• **WHAT THIS TASK INVOLVES**:
Leaving out the pictures, print exactly the lines from the one holding "You are a computer-use" to the last line of the entries below, both included, and nothing more.

• **EXERCISE INPUTS**:

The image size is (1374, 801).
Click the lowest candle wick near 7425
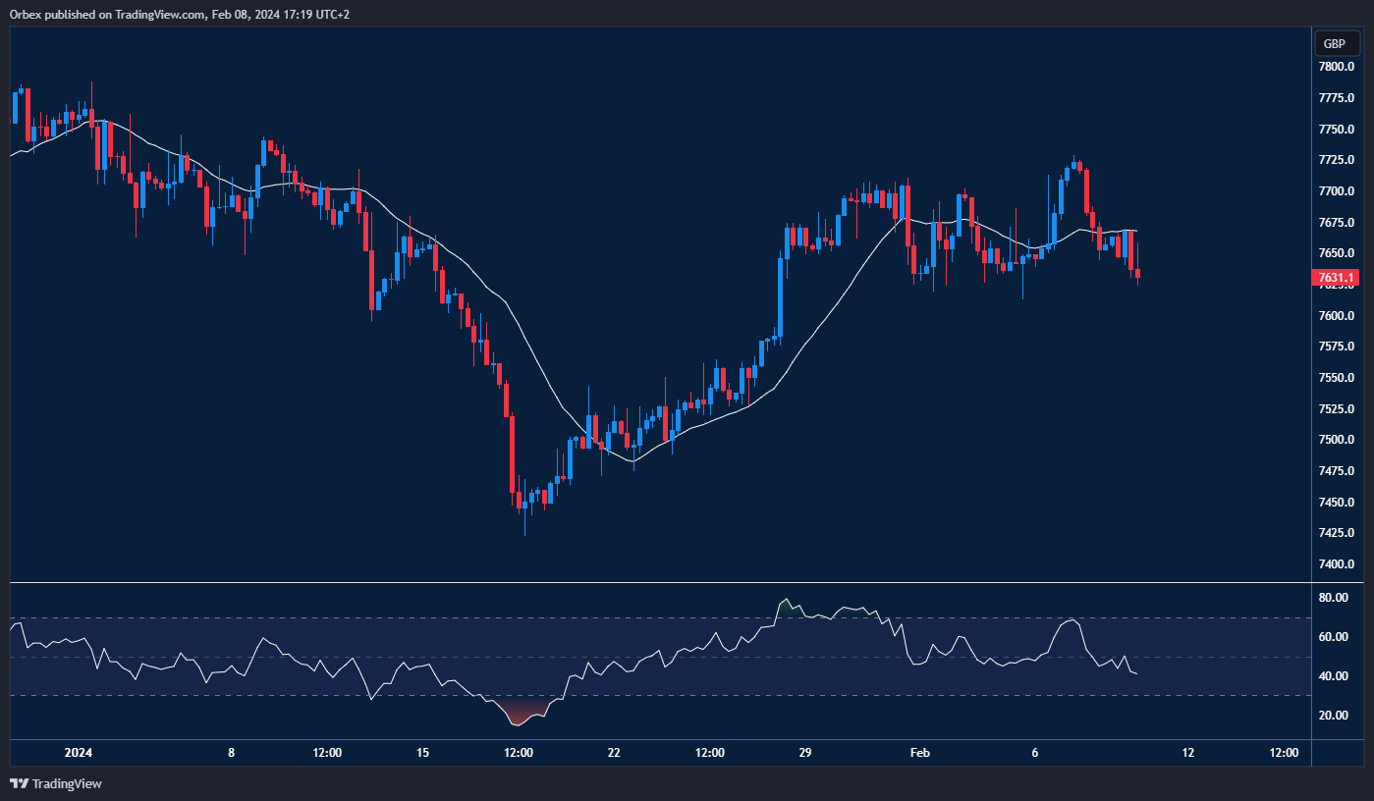[524, 525]
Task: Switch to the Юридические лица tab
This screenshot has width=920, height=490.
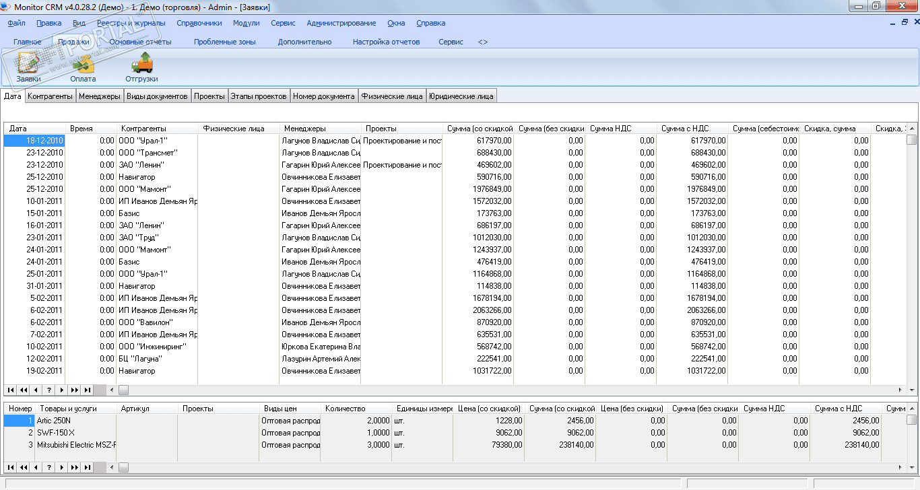Action: pos(461,96)
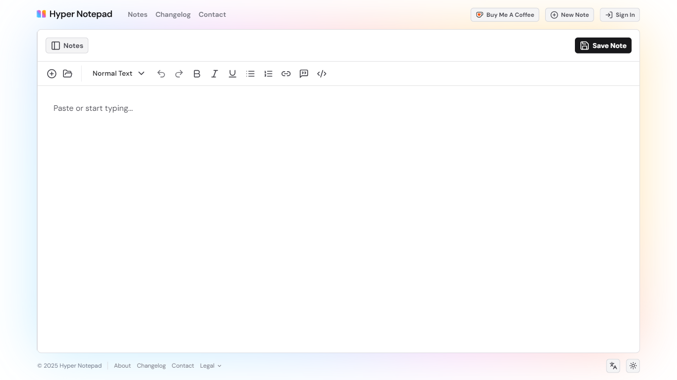Click the translate language icon near footer
Screen dimensions: 677x380
coord(613,366)
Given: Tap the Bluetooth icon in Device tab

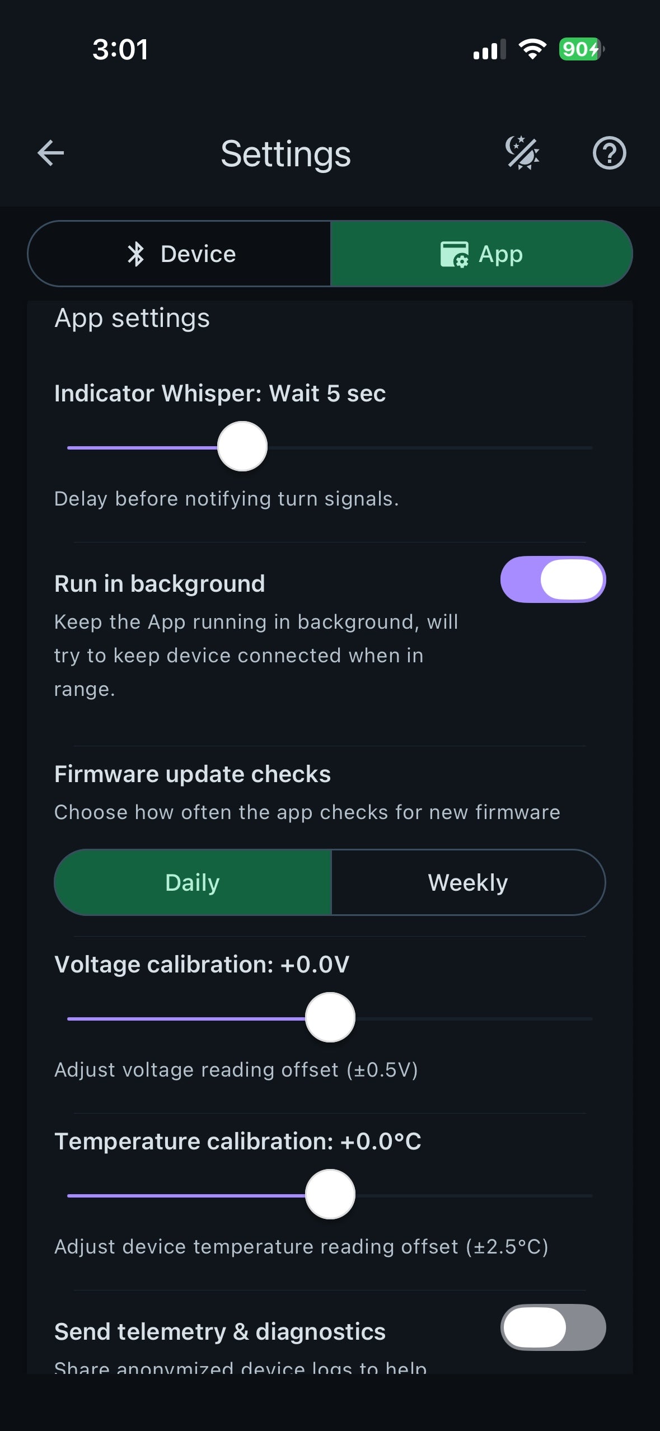Looking at the screenshot, I should point(136,254).
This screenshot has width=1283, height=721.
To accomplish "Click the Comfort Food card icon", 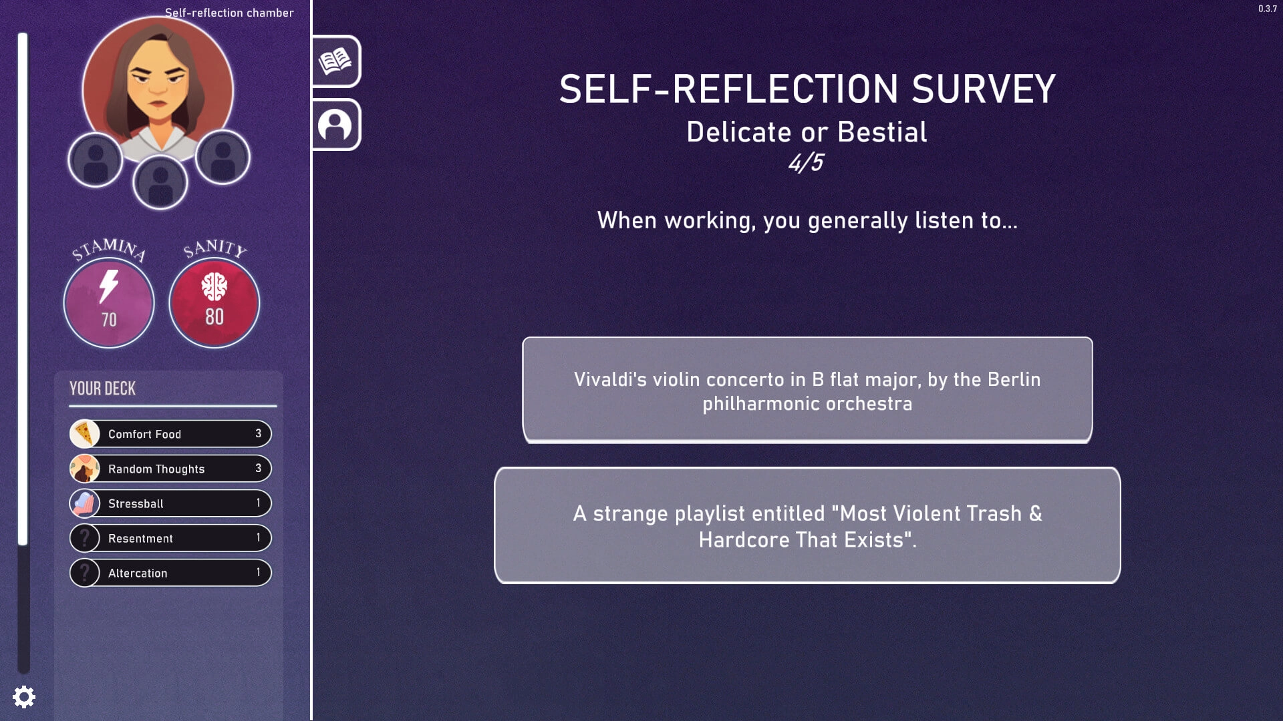I will pyautogui.click(x=85, y=433).
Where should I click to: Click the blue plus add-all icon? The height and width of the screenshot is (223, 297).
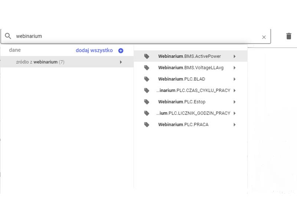121,51
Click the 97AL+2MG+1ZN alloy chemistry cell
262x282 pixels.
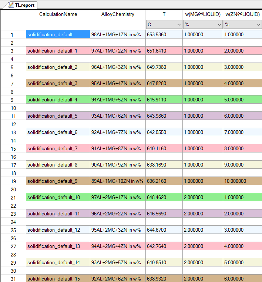coord(118,198)
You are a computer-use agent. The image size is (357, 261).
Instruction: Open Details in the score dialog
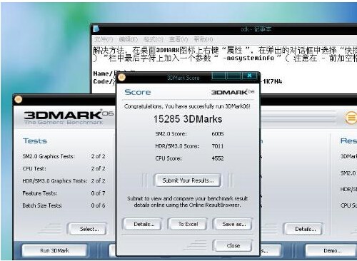pos(144,224)
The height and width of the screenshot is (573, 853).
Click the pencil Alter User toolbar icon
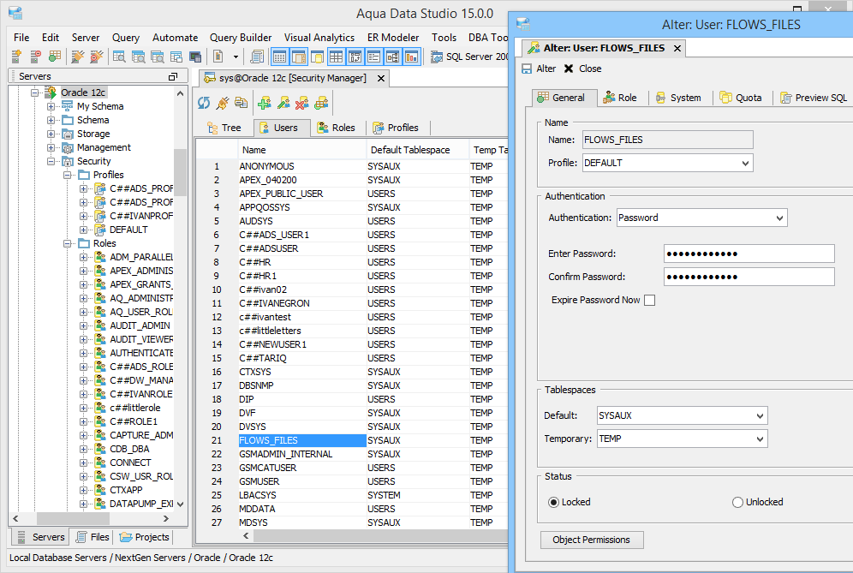(x=283, y=103)
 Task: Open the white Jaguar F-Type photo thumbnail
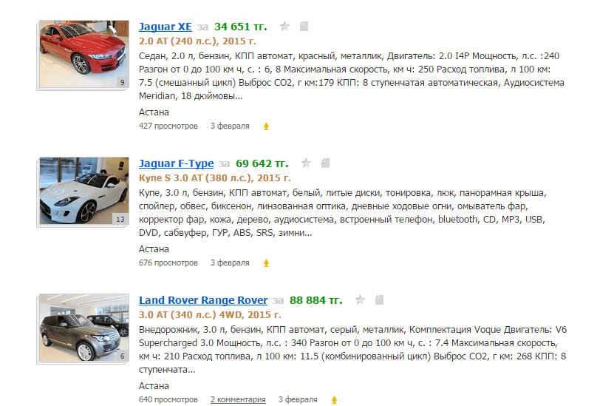[x=84, y=191]
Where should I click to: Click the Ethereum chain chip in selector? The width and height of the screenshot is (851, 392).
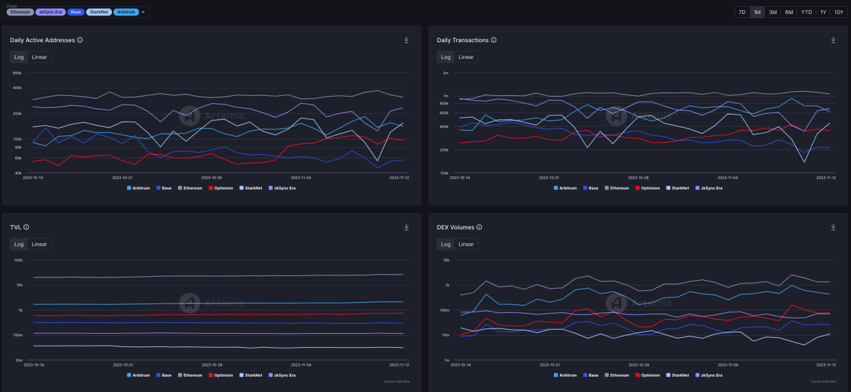point(20,12)
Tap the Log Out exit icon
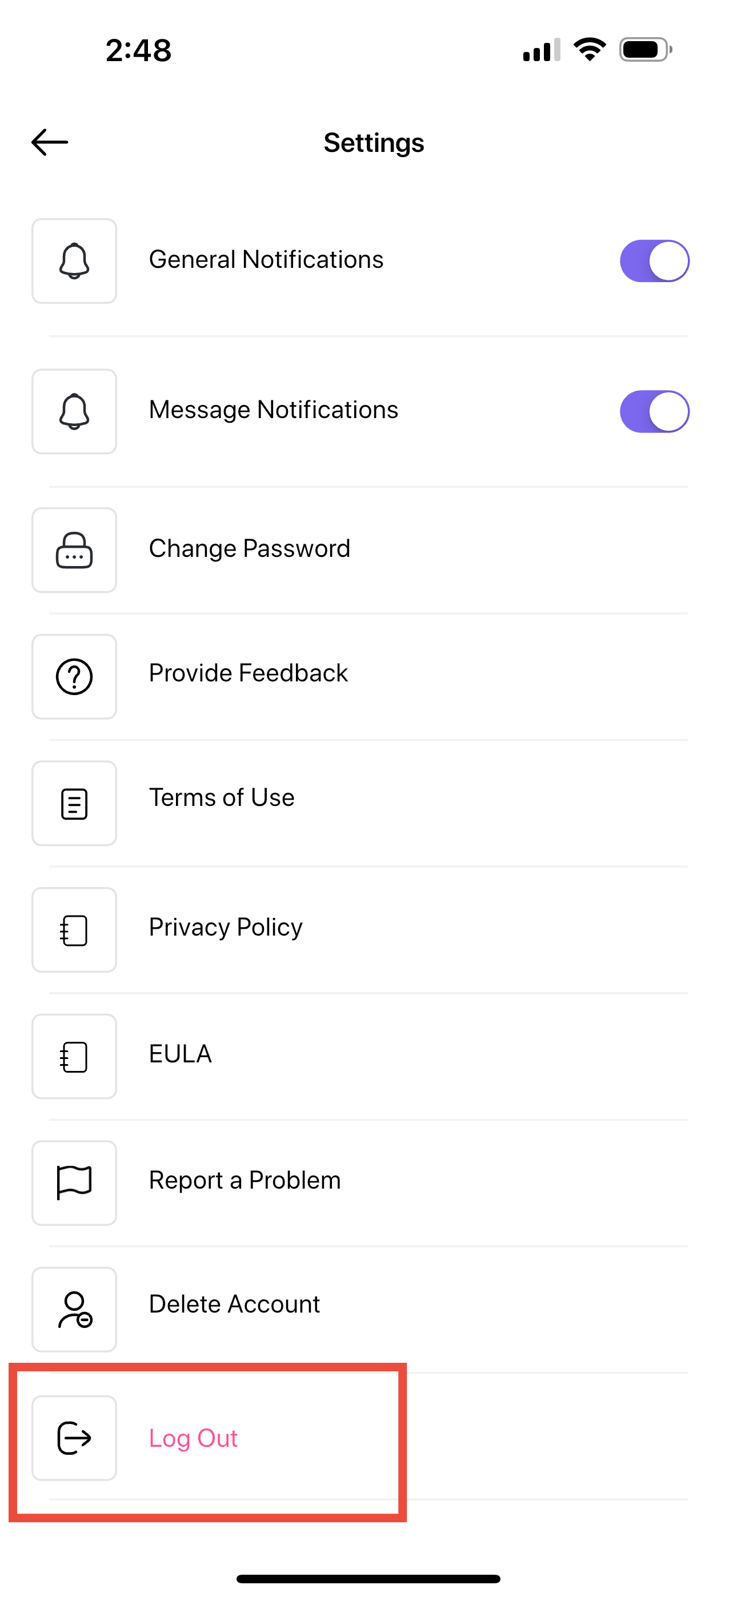 pos(74,1438)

• **RESULT FOR THIS EXERCISE**:
You are a computer-use agent. The image size is (357, 261).
Instruction: Open Details in the score dialog
pos(144,224)
The height and width of the screenshot is (573, 853).
Click the pencil Alter User toolbar icon
(x=283, y=103)
 Task: Open the white Jaguar F-Type photo thumbnail
[x=84, y=191]
Where should I click to: Click the Ethereum chain chip in selector? The width and height of the screenshot is (851, 392).
point(20,12)
Tap the Log Out exit icon
 pos(74,1438)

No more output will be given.